[START]

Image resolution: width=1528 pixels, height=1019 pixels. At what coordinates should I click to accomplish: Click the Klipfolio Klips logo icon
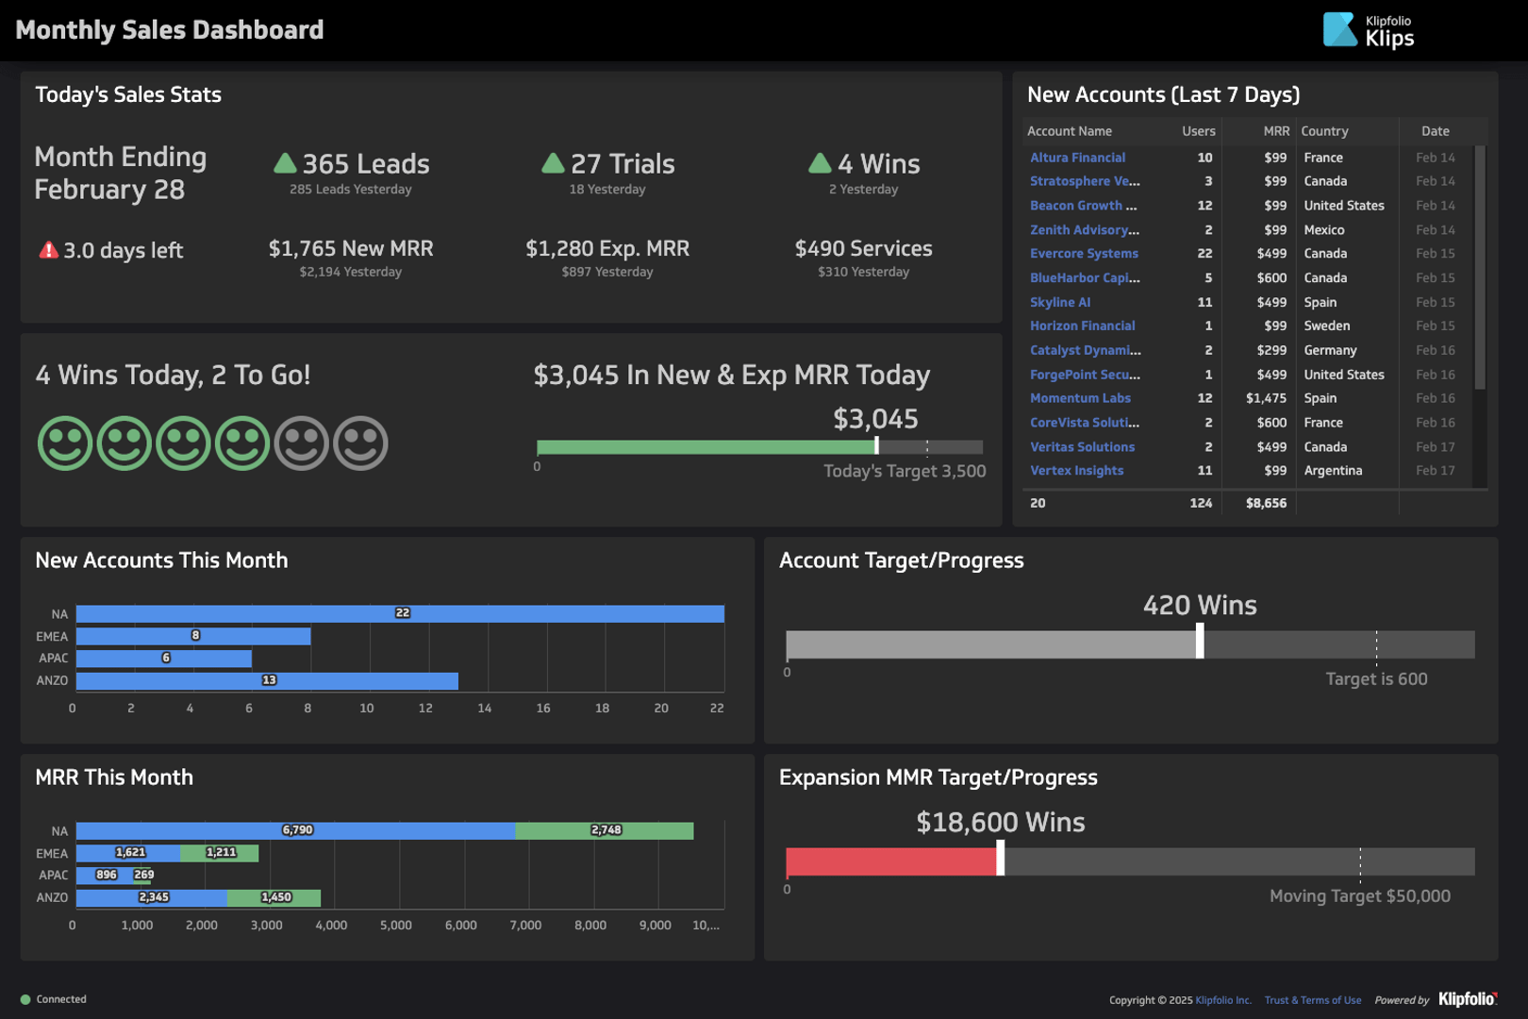tap(1340, 29)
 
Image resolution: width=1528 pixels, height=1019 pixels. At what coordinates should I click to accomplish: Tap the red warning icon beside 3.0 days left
tap(48, 250)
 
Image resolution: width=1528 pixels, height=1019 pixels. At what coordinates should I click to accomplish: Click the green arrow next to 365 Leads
tap(285, 163)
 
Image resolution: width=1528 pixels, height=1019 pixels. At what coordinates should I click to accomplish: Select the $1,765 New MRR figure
tap(351, 248)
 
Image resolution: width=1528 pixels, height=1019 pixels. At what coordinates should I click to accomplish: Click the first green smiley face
tap(65, 443)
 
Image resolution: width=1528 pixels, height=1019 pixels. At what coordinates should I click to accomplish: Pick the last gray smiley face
tap(360, 443)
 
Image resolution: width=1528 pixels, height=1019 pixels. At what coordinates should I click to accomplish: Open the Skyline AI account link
tap(1060, 302)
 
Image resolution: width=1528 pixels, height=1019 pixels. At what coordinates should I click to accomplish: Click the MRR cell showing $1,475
tap(1266, 398)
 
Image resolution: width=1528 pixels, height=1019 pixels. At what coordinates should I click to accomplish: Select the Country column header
tap(1324, 131)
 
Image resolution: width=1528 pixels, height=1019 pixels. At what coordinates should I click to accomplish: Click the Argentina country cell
tap(1333, 471)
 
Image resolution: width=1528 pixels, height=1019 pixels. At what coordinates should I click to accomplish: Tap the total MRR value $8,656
tap(1266, 503)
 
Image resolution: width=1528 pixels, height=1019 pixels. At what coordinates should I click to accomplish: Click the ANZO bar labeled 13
tap(267, 680)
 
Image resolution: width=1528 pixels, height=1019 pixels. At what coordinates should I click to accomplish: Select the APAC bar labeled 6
tap(164, 659)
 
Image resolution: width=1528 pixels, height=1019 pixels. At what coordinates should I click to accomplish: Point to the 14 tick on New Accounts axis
tap(485, 708)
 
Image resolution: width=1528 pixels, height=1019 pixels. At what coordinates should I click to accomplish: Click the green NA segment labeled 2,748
tap(605, 830)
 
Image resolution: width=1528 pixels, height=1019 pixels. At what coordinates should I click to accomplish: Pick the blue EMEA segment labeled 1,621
tap(128, 853)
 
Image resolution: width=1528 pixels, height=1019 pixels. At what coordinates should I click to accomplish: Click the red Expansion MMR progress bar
tap(891, 861)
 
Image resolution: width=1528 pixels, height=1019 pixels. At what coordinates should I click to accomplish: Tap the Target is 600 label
tap(1376, 678)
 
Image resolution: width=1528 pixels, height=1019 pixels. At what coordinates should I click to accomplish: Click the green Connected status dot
tap(25, 999)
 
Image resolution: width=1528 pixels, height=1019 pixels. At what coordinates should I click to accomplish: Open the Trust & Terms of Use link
tap(1313, 1000)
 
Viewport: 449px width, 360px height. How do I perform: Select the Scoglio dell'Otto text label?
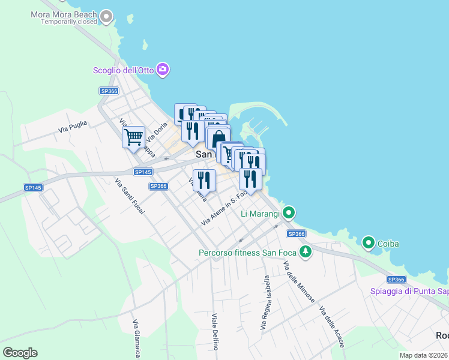(123, 70)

[END]

> _What is expected_
Scale everything from the start of the records down to the line containing "tap(1060, 302)", both ends included. Write out each request unchanged, then its answer with every coordinate multiplied by 0.75 and rounded to a whole number (halves round up), and leave the pictures out.

> _Reply_
Image resolution: width=1528 pixels, height=1019 pixels. At what coordinates should I click to accomplish: Click the Klipfolio Klips logo icon
tap(1005, 22)
 
Image resolution: width=1528 pixels, height=1019 pixels. At what coordinates should I click to accomplish: Tap the red warning icon beside 3.0 days left
tap(36, 188)
 
Image resolution: width=1528 pixels, height=1019 pixels. At what coordinates should I click to accomplish: Click the green arrow next to 365 Leads
tap(214, 122)
 
Image resolution: width=1528 pixels, height=1019 pixels. At what coordinates should I click to accomplish: Select the $1,765 New MRR figure
tap(263, 186)
 
Image resolution: width=1528 pixels, height=1019 pixels. At what coordinates should I click to accomplish: Click the first green smiley face
tap(49, 332)
 
Image resolution: width=1528 pixels, height=1019 pixels. At what coordinates should I click to accomplish: Pick the last gray smiley face
tap(270, 332)
 
Image resolution: width=1528 pixels, height=1019 pixels. At what coordinates should I click to accomplish: Open the Skyline AI account link
tap(795, 227)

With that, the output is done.